Titik Penting yang Layak Diperhatikan Selanjutnya
- Pengumuman Resmi OCC Rampung: Dari persetujuan awal ke pemenuhan kondisi, hingga izin operasional, perhatikan dokumen resmi di situs resmi OCC; saat itulah angka modal USD 40 juta dapat dikonfirmasi secara resmi.
- Pernyataan Resmi Sony Bank: Saat ini belum ada pengungkapan publik dari Sony Bank sendiri. Pernyataan resmi akan menjelaskan nama jenis stablecoin, chain tempat diluncurkan, dan apakah ditujukan untuk ritel.
- Pembaruan Pengungkapan Cadangan Penerbit Kartu Utama: Perhatikan apakah MPCard, Bybit, dan lainnya menyebutkan stablecoin bergaya bank dalam laporan cadangan kuartalan — inilah sinyal yang benar-benar relevan langsung bagi pengguna.
- Bank Lain Menyusul: Jika satu bank sudah disetujui, biasanya berarti kerangka internal OCC sudah terbentuk, dan dalam 6 bulan ke depan mungkin lebih banyak lembaga keuangan tradisional yang mengajukan permohonan.
Saran Redaksi
- Pengguna yang sudah memegang kartu USDT apa pun: Tidak perlu tindakan apa pun. Berita ini tidak memengaruhi top-up, konsumsi, atau penarikan Anda.
- Pengguna yang berencana mengajukan kartu U baru: Tidak perlu menunda keputusan karena berita ini. Perubahan di sisi penerbitan tidak mengubah perbandingan daya saing produk penerbit kartu saat ini, langsung lihat Top 5 Kartu U 2026 atau, jika sensitif terhadap biaya, lihat Kartu U dengan Biaya Terendah.
- Pemegang jangka panjang yang peduli keamanan cadangan stablecoin: Boleh mencatat berita ini di daftar pantauan, dan menilai ulang setelah pengumuman resmi OCC dan pengungkapan resmi Sony Bank rampung — tindakan apa pun pada tahap ini masih terlalu dini.
- Pembaca yang ingin memahami logika dasar kartu U terlebih dahulu: Disarankan membaca Apa Itu Kartu U dulu; setelah memahami perbedaan antara penerbit stablecoin dan penerbit kartu, penilaian dampak berita semacam ini akan jauh lebih jelas.

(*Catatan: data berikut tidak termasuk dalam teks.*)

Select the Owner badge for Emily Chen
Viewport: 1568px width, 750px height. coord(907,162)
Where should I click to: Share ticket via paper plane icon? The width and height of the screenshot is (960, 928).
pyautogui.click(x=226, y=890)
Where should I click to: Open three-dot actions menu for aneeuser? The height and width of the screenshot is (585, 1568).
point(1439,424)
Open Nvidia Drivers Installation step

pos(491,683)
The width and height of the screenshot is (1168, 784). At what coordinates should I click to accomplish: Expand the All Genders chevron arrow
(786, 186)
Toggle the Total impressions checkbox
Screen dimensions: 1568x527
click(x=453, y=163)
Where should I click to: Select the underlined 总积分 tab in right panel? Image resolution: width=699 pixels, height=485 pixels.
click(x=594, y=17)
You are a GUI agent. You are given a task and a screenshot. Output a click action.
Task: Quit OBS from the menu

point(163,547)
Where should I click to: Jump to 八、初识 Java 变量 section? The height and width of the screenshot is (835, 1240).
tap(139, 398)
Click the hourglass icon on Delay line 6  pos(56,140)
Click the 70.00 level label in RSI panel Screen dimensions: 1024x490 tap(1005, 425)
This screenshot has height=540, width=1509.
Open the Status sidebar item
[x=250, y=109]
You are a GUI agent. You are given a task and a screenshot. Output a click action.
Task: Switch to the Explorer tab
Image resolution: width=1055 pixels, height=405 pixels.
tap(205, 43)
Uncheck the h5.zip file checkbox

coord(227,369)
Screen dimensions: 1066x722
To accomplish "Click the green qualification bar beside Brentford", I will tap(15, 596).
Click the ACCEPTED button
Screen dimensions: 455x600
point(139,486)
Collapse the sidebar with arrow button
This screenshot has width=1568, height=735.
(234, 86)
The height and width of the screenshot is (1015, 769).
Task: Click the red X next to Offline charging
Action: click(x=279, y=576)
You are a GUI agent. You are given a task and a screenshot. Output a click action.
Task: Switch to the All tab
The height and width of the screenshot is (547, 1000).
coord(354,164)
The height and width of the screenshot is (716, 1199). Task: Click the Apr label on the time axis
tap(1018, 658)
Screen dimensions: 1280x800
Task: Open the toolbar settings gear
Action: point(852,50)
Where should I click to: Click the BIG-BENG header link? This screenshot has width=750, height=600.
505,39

Penutup dalam satu kalimat: bank mulai menerbitkan stablecoin adalah kabar baik struktural di sisi penerbitan, tetapi masih ada beberapa lapis jalur sebelum sampai ke kartu di dompet Anda. Yang perlu dilakukan sekarang adalah mengingat arah ini, bukan buru-buru mengambil tindakan.